Friday, July 9, 2010

CD Review: Chicago Symphony Orchestra plays Ein Heldenleben


Bernard Haitink


This live recording pairs Richard Strauss' self-regarding tone poem Ein Heldenleben ("A Hero's Life") with Anton Webern's lush Im Sommerwind. It is a showcase for the 81-year old conductor Bernard Haitink, who draws beautiful sounds from the Chicago Symphony Orchestra. Haitink, who is finishing up a 4-year run as the CSO's Principal Conductor, has a particular touch for the late Romantics, with an affinity for Strauss' music. (His 1991 recording of Der Rosenkavalier is one of the finest in the catalogue.)

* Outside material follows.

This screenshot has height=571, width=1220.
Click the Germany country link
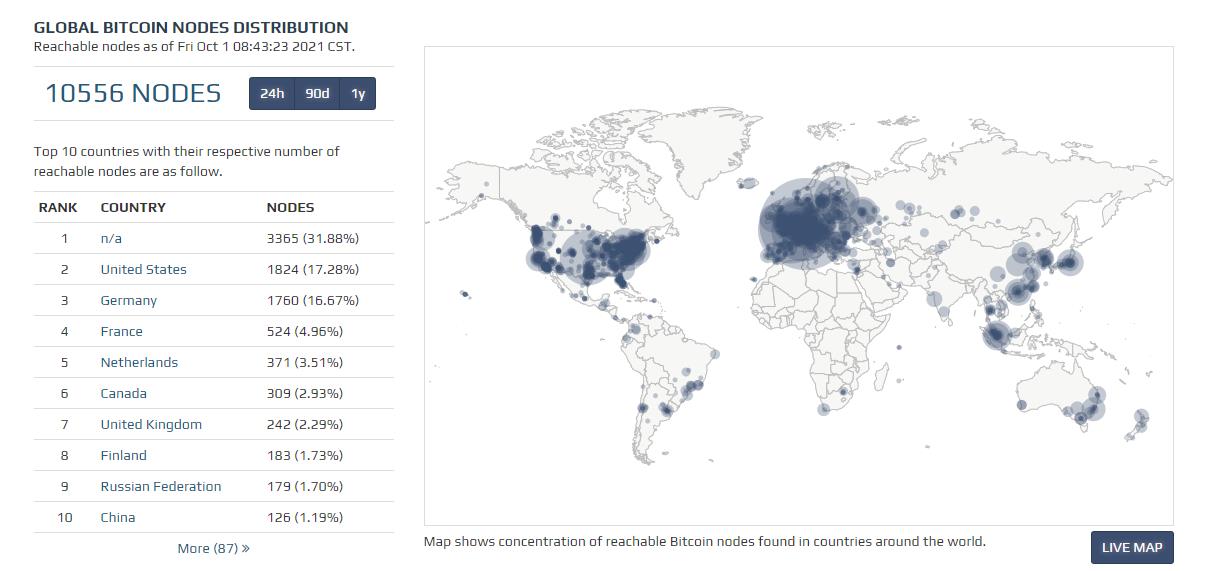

Ein Heldenleben is one of three autobiographical tone poems written by Strauss, that chronicle various aspects of his life in an odd form of "musical journalism" for large orchestra. (The other two are the Sinfonia domestica and the Alpine Symphony.) It is a popular Strauss work, but one that is regarded as "problematic" by music critics. That might be because the ever-blunt Strauss included a withering portrait of journalists in the second movement: "The Hero's Adversaries."

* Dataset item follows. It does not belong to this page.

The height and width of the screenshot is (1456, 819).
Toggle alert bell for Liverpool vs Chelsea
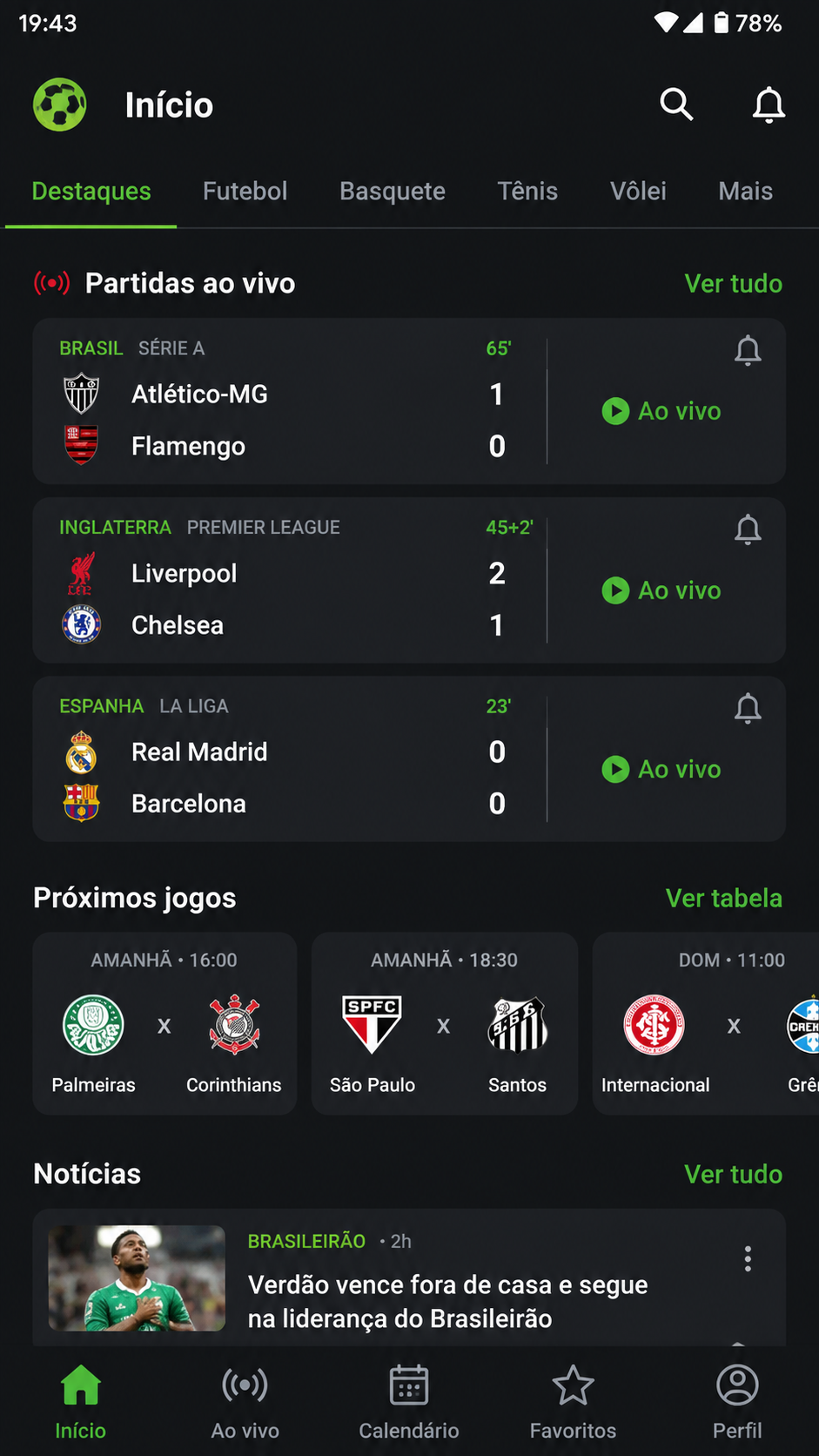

Mr. Haitink conducts Ein Heldenleben with passion and conviction. The opening is a stirring experience. The Love Scene is a mini-violin concerto within the work (really a portrait of the composer's wife, Pauline). Soloist Robert Chen plays with elegance, drawing out the long melodic lines that recall the best passages of Der Rosenkavalier and Die Frau Ohne Schatten Everything is perfectly balanced in The Hero's Battles, as surges of trumpets and horns clash with the string section in full flight. The winds take center stage for The Hero's Works of Peace, which quotes liberally from earlier Strauss works.

Im Sommerwind is the last gasp of tonality from Anton Webern before he embraced the discordant musical ideas of his teacher, Arnold Schoenberg. This 12-minute tone poem demands the full resources of both the orchestra and listener. Written in Webern's characteristic, compressed style, there is enough music here for an entire symphony. The work shifts between bird calls, percussive scrapes, and the buzzing of cicadas in the low winds. Lyric passages in the strings depict the rustle of leaves and grass, and the whole has a golden sheen of a hot day when the passing wind brings no cooling relief. It is a perfect pairing with Ein Heldenleben and rounds out this excellent document of Mr. Haitink and his Chicago forces in their element.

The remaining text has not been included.